So it's been a while... I stalled for a few reasons. I hit a bit of a wall with my most recent 'Jenny Ringo Saved My Life ' blog, crucially, the one where in fact she saved my life. And I had a baby. The two things aren't exactly unrelated. One of the reasons I've decided to blog about this now is to stop it hanging over me so I can get on with changing the world again!
I have been asking myself a lot if I am using Wolf and Fox's deaths for self-promotion, which is what has stopped me publishing it in the past. But the truth is, I'm probably using self-promotion to tell the story of Wolf and Fox's lives, which doesn't get told very often. The Virgin Media Shorts competition voting closes on their 2nd birthday. They are as much a part of Jenny Ringo's story as they are mine. So I'm publishing it now. It focuses on the 2nd film as that's where we were when I wrote it, but follow the link above to see the 3rd installment too:
I warned you in the prologue that there were sad bits in this story. This is the sad bit. I guess the over-riding theme of this series of blogs is the hidden personal story behind a public work of art like a film; and I've had many internal debates about how and what to blog, and whether to blog at all about this. But the fact is, there wouldn't be a Jenny Ringo and the Cabaret from Hell without it.
It starts a bit sad because when we made the first film we thought that was the end of our brief career as indie film makers. But it's not that sad, we deliberately planned it that way. Because we wanted to start a new project; raising a family. Eight months after we finished shooting, while the first film was still in post production, we discovered I was pregnant. Two months and an epic bout of morning sickness later, our first scan revealed not one but two babies.
I'm sure very few of you will ever be told you are having twins. Let me tell you, it is an enormous shock, and completely terrifying, and you forget for a week or so that you are at all excited. I worried that I wouldn't be able to give them enough cuddles. And then you start to get your head around it. But it's a massive process, coming to terms with it. Going to Mothercare, which for many expectant mums is a thrilling experience (you can't drink or go to theme parks, remember), just left me teetering on the edge of a panic attack.
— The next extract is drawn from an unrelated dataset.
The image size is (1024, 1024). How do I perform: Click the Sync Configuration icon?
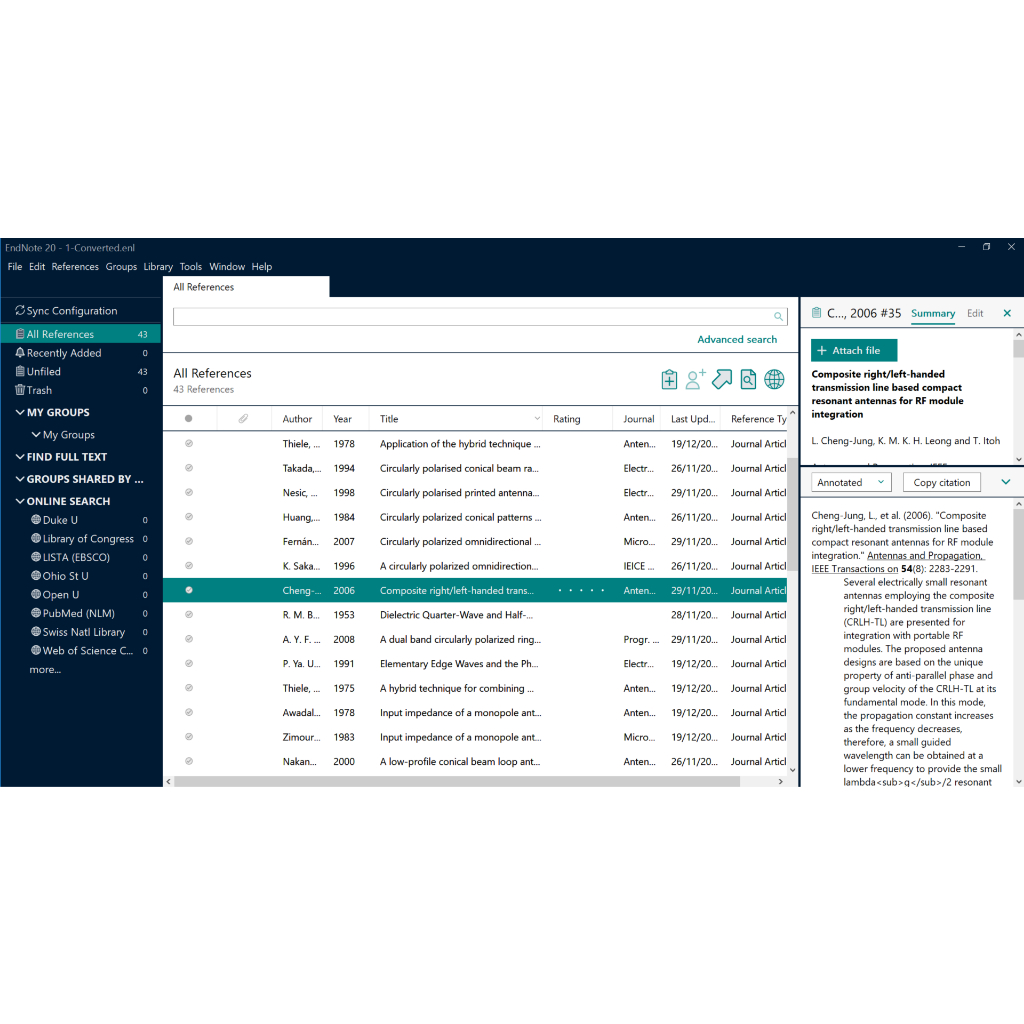20,311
But there's something pretty special about expecting two babies at once too, and when you see young twins together you know its going to be something worth going through. And as we started making adjustments to our lives to prepare ourselves for this mammoth change, and as post production on Jenny Ringo and the Monkey's Paw finally finished, we discovered at a scan that we had a complication which occurs in about 10% of identical twins. The next day I had surgery to try to put it right, and the following day I went into premature labour. It was just 6 days too early for the babies to have any chance of survival, and they lived for twelve and thirty four minutes. Let me just add that Chris rarely gets the opportunity (or has the inclination) to talk about it, but its important for me to say that through the whole experience, he was a hero. Although that word seems rather inadequate.
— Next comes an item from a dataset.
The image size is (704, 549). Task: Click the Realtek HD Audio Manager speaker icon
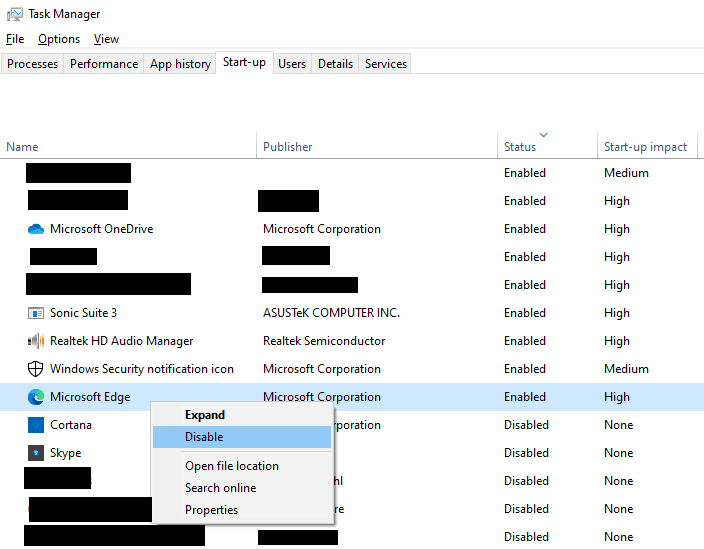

I could write a thousand blogs about the thoughts and feelings I've had in the two years since, managing the grief, making another film whilst pregnant and then the safe arrival of Eric less than a year after the twins death. Suffice to say it is mostly not as bad as you are probably imagining it to be, and I can't take any credit for the world keeping turning in the meantime, it is merely following the path of least resistance. I just went along with it because frankly, there weren't many other options.
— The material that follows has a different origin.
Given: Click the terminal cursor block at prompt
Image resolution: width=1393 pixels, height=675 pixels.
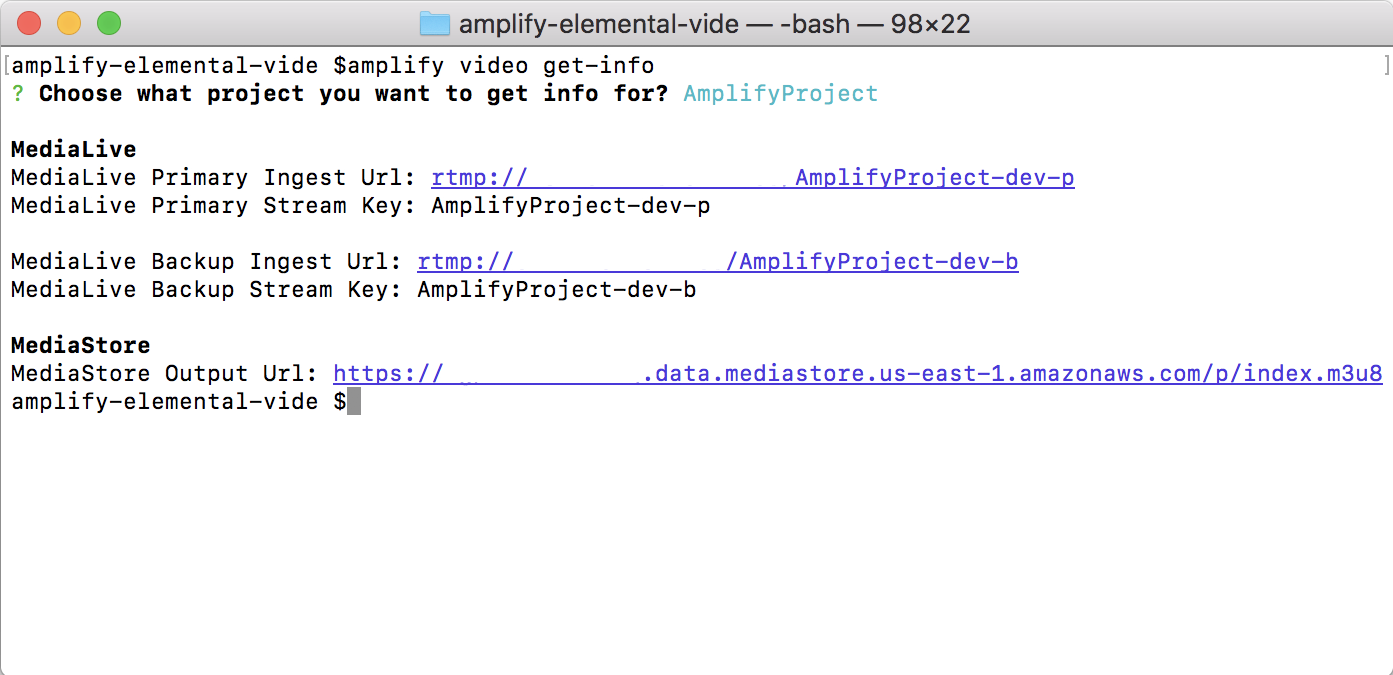Looking at the screenshot, I should tap(354, 402).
We owe the existence of Jenny Ringo and the Cabaret From Hell to four people. To Darren Berry, DOP on Jenny Ringo and the Monkey's Paw, who went for a drink with Chris not long after the twins died and planted the idea of making a second Jenny Ringo film in his head. When Chris came home and suggested it to me, I think it was probably the first time I'd thought more than a week ahead. Suddenly the future wasn't just something to be avoided. Secondly, to our old friend Geraint D'Arcy, who introduced Chris and I, whose relationship with Jenny Ringo pre-dates my own by about 18 months, whose kind and calming presence, along with his wife Jeneatte and lovely son Liet, gave us a short holiday from grief when we needed it most. As he'd had an idea for what at the time was a proposed future episode of a Jenny Ringo tv series, Chris invited him to write it. It is different from the first film, unsurprisingly, a script of light and shade; you see both Geraint's natural humour and the shadows cast by our experiences of the past few months. I think its a richer script for all of that.
And of course, we owe it to Wolf and Fox, our little girls, without whom it would never have been made, at this time, in this way. I have learned that the answer to the question 'would I go back and change it all if I could?', is 'It doesn't matter'. It is how it is. People called me brave afterwards for getting up in the morning, accomplishing the small task of being me and most days remembering to smile. It is very kind, but to me rather misses the point. I have produced 3 films on zero budget with zero professional experience, whilst also having a reasonably demanding full time job. I don't want credit for something bad having happened; what I'd love is some support for the fact that I'm getting out there trying to make something good.